### WORK TO COMPLETE:
What is needed here is a verbatim copy of the records that follow.

### DATASET CONTENT:
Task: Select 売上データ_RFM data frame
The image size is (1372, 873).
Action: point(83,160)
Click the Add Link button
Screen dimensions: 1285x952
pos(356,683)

### OUTPUT BELOW:
Task: Select 売上データ_RFM data frame
The image size is (1372, 873).
Action: point(83,160)
Click the Add Link button
Screen dimensions: 1285x952
pos(356,683)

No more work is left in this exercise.